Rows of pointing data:
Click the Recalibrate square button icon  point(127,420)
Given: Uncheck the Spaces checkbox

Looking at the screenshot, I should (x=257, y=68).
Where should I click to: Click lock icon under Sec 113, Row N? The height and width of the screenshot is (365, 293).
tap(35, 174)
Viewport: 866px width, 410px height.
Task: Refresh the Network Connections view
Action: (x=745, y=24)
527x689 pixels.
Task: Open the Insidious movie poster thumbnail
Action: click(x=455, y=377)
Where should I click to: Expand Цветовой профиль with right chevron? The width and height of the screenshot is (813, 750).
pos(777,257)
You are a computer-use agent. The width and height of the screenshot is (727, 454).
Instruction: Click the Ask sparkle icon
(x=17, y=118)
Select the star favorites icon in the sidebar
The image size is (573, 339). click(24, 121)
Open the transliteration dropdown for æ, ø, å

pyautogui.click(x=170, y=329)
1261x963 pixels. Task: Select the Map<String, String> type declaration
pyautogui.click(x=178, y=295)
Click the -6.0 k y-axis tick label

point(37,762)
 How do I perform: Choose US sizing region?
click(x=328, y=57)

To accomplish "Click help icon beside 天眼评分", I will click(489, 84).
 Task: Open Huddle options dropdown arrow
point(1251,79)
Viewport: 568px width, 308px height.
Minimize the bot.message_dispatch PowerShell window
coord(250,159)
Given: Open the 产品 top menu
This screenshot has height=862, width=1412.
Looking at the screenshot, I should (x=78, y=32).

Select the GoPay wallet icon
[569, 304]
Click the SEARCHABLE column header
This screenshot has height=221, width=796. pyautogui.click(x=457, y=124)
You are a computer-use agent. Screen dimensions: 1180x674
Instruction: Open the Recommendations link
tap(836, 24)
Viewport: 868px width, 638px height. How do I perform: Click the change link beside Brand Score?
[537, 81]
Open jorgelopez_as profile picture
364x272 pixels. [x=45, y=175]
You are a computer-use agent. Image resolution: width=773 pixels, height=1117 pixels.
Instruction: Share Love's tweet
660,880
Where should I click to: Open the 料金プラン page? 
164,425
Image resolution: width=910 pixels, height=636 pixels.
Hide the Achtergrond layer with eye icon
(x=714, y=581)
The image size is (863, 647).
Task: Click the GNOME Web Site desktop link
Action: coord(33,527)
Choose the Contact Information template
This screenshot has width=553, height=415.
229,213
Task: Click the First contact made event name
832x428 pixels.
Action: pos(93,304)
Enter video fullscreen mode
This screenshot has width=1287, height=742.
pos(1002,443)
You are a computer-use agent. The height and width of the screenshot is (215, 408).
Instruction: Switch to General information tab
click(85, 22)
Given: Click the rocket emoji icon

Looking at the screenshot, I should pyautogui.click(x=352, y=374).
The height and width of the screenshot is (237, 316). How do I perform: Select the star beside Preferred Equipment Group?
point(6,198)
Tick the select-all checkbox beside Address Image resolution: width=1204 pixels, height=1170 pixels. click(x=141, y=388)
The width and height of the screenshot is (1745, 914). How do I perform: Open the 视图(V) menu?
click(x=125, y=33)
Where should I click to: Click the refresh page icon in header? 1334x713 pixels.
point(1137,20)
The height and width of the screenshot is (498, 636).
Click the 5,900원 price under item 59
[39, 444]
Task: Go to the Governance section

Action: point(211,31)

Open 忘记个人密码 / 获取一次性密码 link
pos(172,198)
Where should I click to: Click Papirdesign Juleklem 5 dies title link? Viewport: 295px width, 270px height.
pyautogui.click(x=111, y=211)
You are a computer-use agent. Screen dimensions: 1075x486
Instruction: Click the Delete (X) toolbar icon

TASK DETAILS:
Reproduce every one of the lines above word for word, in the same order.

WRITTEN REPLY:
Click the Recalibrate square button icon  point(127,420)
Given: Uncheck the Spaces checkbox

Looking at the screenshot, I should (x=257, y=68).
Where should I click to: Click lock icon under Sec 113, Row N? The height and width of the screenshot is (365, 293).
tap(35, 174)
Viewport: 866px width, 410px height.
Task: Refresh the Network Connections view
Action: (x=745, y=24)
527x689 pixels.
Task: Open the Insidious movie poster thumbnail
Action: click(x=455, y=377)
Where should I click to: Expand Цветовой профиль with right chevron? The width and height of the screenshot is (813, 750).
pos(777,257)
You are a computer-use agent. The width and height of the screenshot is (727, 454).
Instruction: Click the Ask sparkle icon
(x=17, y=118)
Select the star favorites icon in the sidebar
The image size is (573, 339). click(24, 121)
Open the transliteration dropdown for æ, ø, å

pyautogui.click(x=170, y=329)
1261x963 pixels. Task: Select the Map<String, String> type declaration
pyautogui.click(x=178, y=295)
Click the -6.0 k y-axis tick label

point(37,762)
 How do I perform: Choose US sizing region?
click(x=328, y=57)

To accomplish "Click help icon beside 天眼评分", I will click(489, 84).
 Task: Open Huddle options dropdown arrow
point(1251,79)
Viewport: 568px width, 308px height.
Minimize the bot.message_dispatch PowerShell window
coord(250,159)
Given: Open the 产品 top menu
This screenshot has height=862, width=1412.
Looking at the screenshot, I should (x=78, y=32).

Select the GoPay wallet icon
[569, 304]
Click the SEARCHABLE column header
This screenshot has height=221, width=796. pyautogui.click(x=457, y=124)
You are a computer-use agent. Screen dimensions: 1180x674
Instruction: Open the Recommendations link
tap(836, 24)
Viewport: 868px width, 638px height. How do I perform: Click the change link beside Brand Score?
[537, 81]
Open jorgelopez_as profile picture
364x272 pixels. [x=45, y=175]
You are a computer-use agent. Image resolution: width=773 pixels, height=1117 pixels.
Instruction: Share Love's tweet
660,880
Where should I click to: Open the 料金プラン page? 
164,425
Image resolution: width=910 pixels, height=636 pixels.
Hide the Achtergrond layer with eye icon
(x=714, y=581)
The image size is (863, 647).
Task: Click the GNOME Web Site desktop link
Action: coord(33,527)
Choose the Contact Information template
This screenshot has width=553, height=415.
229,213
Task: Click the First contact made event name
832x428 pixels.
Action: pos(93,304)
Enter video fullscreen mode
This screenshot has width=1287, height=742.
pos(1002,443)
You are a computer-use agent. The height and width of the screenshot is (215, 408).
Instruction: Switch to General information tab
click(85, 22)
Given: Click the rocket emoji icon

Looking at the screenshot, I should pyautogui.click(x=352, y=374).
The height and width of the screenshot is (237, 316). How do I perform: Select the star beside Preferred Equipment Group?
point(6,198)
Tick the select-all checkbox beside Address Image resolution: width=1204 pixels, height=1170 pixels. click(x=141, y=388)
The width and height of the screenshot is (1745, 914). How do I perform: Open the 视图(V) menu?
click(x=125, y=33)
Where should I click to: Click the refresh page icon in header? 1334x713 pixels.
point(1137,20)
The height and width of the screenshot is (498, 636).
Click the 5,900원 price under item 59
[39, 444]
Task: Go to the Governance section

Action: point(211,31)

Open 忘记个人密码 / 获取一次性密码 link
pos(172,198)
Where should I click to: Click Papirdesign Juleklem 5 dies title link? Viewport: 295px width, 270px height.
pyautogui.click(x=111, y=211)
You are a computer-use agent. Screen dimensions: 1075x486
Instruction: Click the Delete (X) toolbar icon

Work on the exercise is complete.